Our expert answers 3 Questions
I am currently working on issues related to clinical research study recruitment. At any point in time, the University of Michigan has nearly 2,000 clinical studies underway. Many of these will fail to enroll an adequate number of research participants. This problem is not unique to the U-M; indeed, it is a pervasive national issue. Our team is hoping to understand this problem better and to identify ways of: (1) improving data collection related to clinical research recruitment, (2) helping study coordinators better recruit and retain research participants, and (3) identifying research participants whose participation in particular trials is critical to the success of the trial.
The key implication of this work for health care is that researchers will be better able to identify eligibility criteria that will enable them to recruit research participants for their studies, more clinical studies will be successful, and the clinical research enterprise will be more efficient and effective.

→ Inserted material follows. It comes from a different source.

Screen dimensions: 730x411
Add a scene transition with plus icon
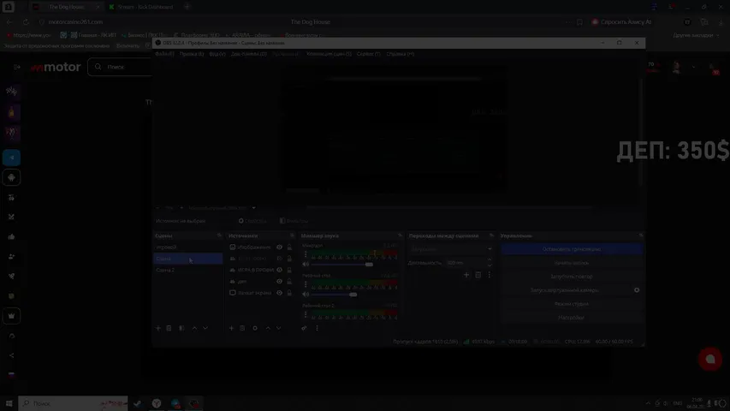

The United States spends billions of dollars each year on clinical research. Many of these clinical research studies are peer-reviewed, funded by the federal government, and have high scientific and medical importance. Nevertheless, many do not attract sufficient research participants to complete the studies in question. Improved recruitment and retention strategies, coupled with the early identification of studies unlikely to recruit sufficient research participants under the proposed eligibility criteria, will allow a higher proportion of the funded studies to be successful. This will lead to a more efficient use of scarce resources and improved health care. On a personal level, there are many opportunities for interesting data analysis and for the use of optimization to improve the recruitment process.